**Task objective**
Convert the lines between the lines holding "The image size is (1456, 819)." and "Looking at the screenshot, I should 80,13.", inclusive, into a Markdown table with the columns "Row" and "Line", skipping blank lines and leaving the pictures out.

(Pointing material for text and elements)
────────────────
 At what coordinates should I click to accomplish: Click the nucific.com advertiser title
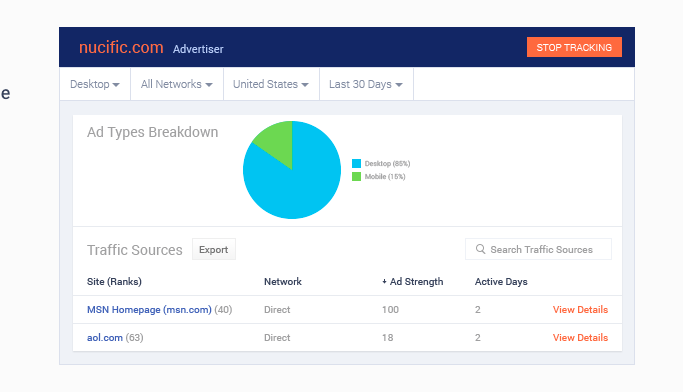121,47
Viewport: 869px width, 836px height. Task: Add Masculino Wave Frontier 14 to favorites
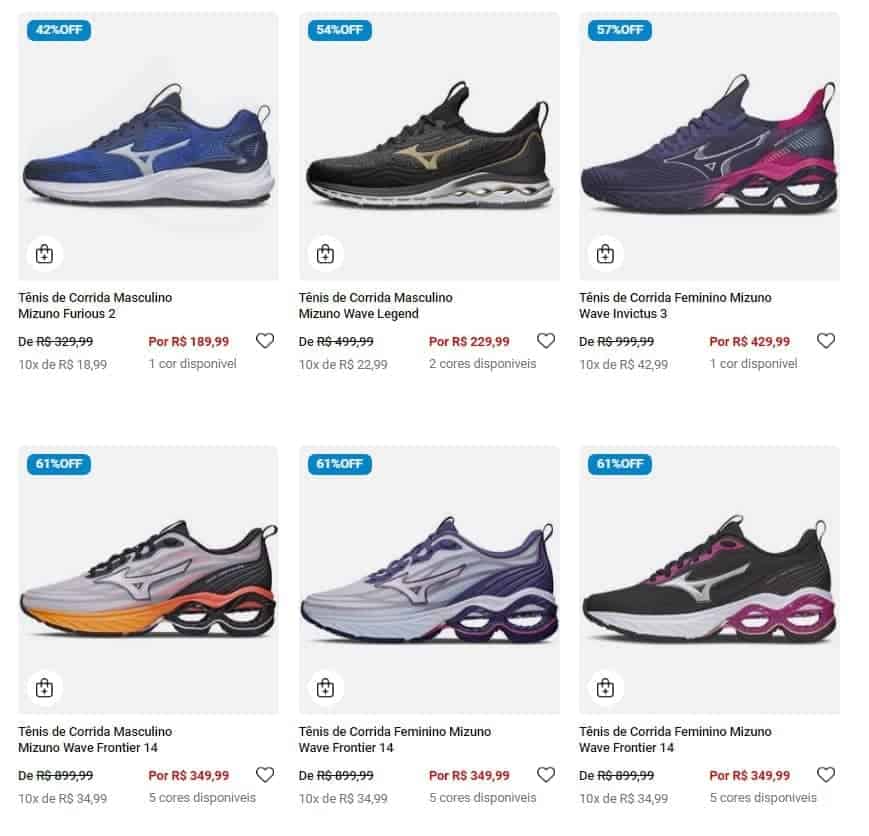[265, 775]
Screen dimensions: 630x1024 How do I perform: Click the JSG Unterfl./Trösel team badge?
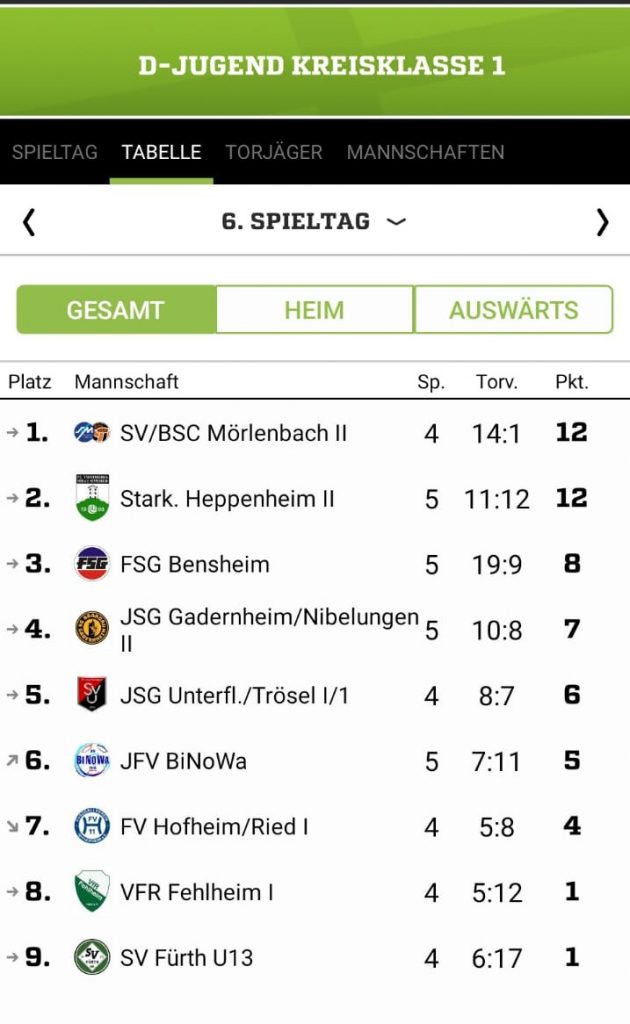click(x=92, y=694)
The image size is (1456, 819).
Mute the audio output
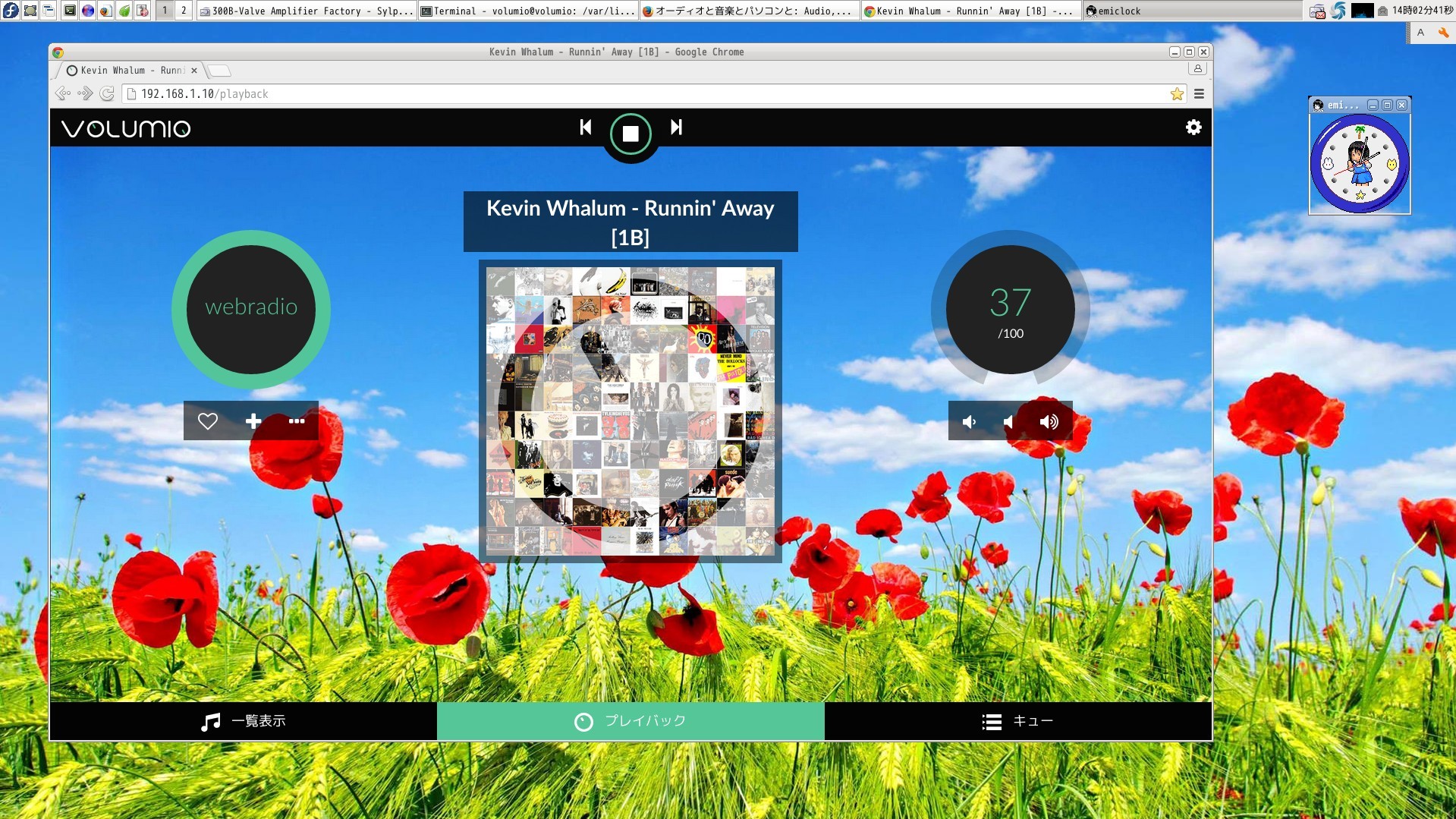click(x=1008, y=422)
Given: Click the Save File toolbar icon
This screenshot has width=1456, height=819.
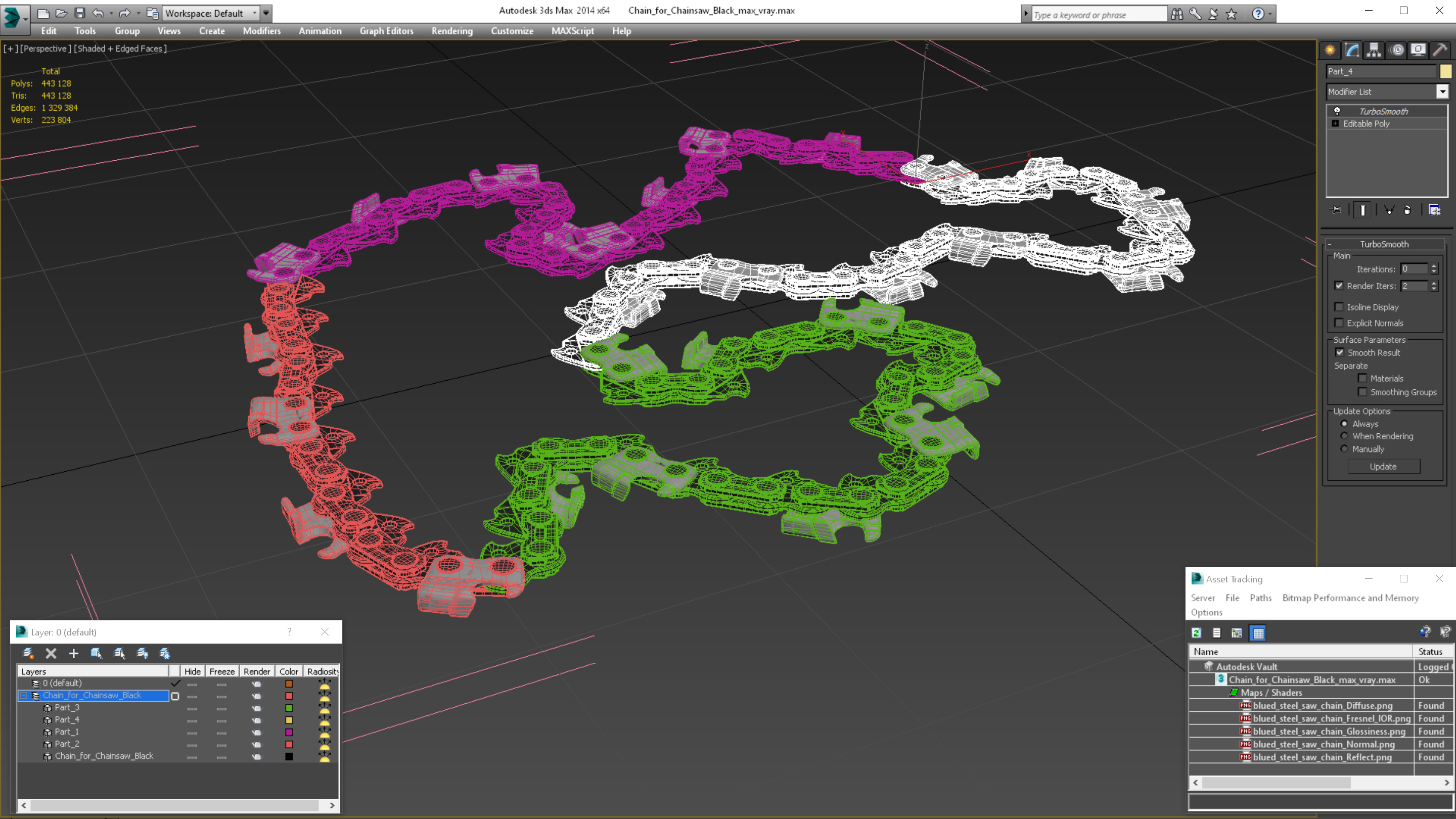Looking at the screenshot, I should 80,13.
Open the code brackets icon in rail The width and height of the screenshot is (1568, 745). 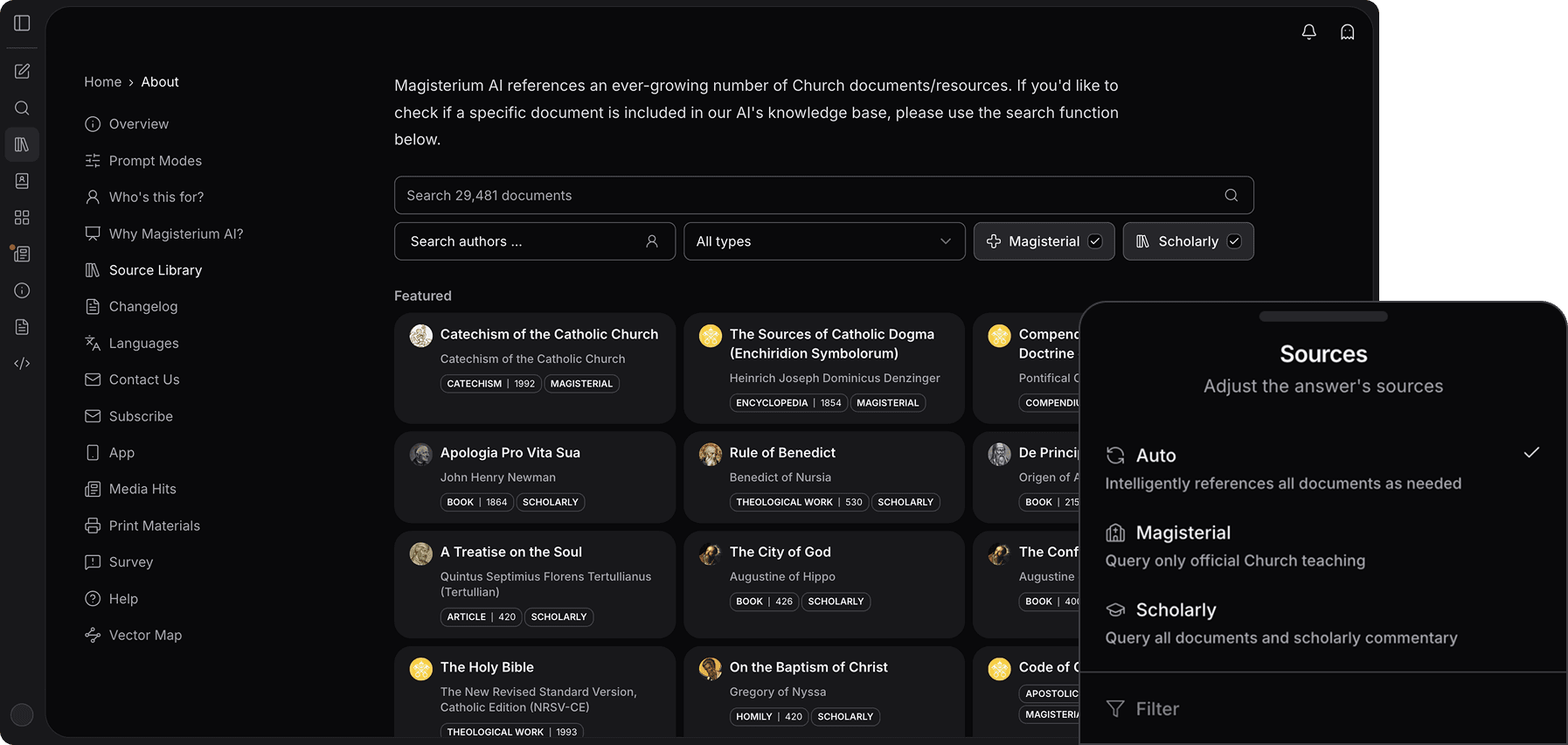tap(22, 364)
────────────────
**Finished answer**
| Row | Line |
|---|---|
| 1 | The image size is (1456, 819). |
| 2 | Mute the audio output |
| 3 | click(x=1008, y=422) |
| 4 | Given: Click the Save File toolbar icon |
| 5 | This screenshot has width=1456, height=819. |
| 6 | Looking at the screenshot, I should 80,13. |